▶ _Exercise instructions_: Reproduce each of the following entries verbatim, line by line.

[START]

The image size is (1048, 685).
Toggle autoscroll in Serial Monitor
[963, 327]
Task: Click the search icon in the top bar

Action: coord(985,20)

[END]

▶ _Completed exercise_:
The image size is (1048, 685).
Toggle autoscroll in Serial Monitor
[963, 327]
Task: Click the search icon in the top bar

Action: coord(985,20)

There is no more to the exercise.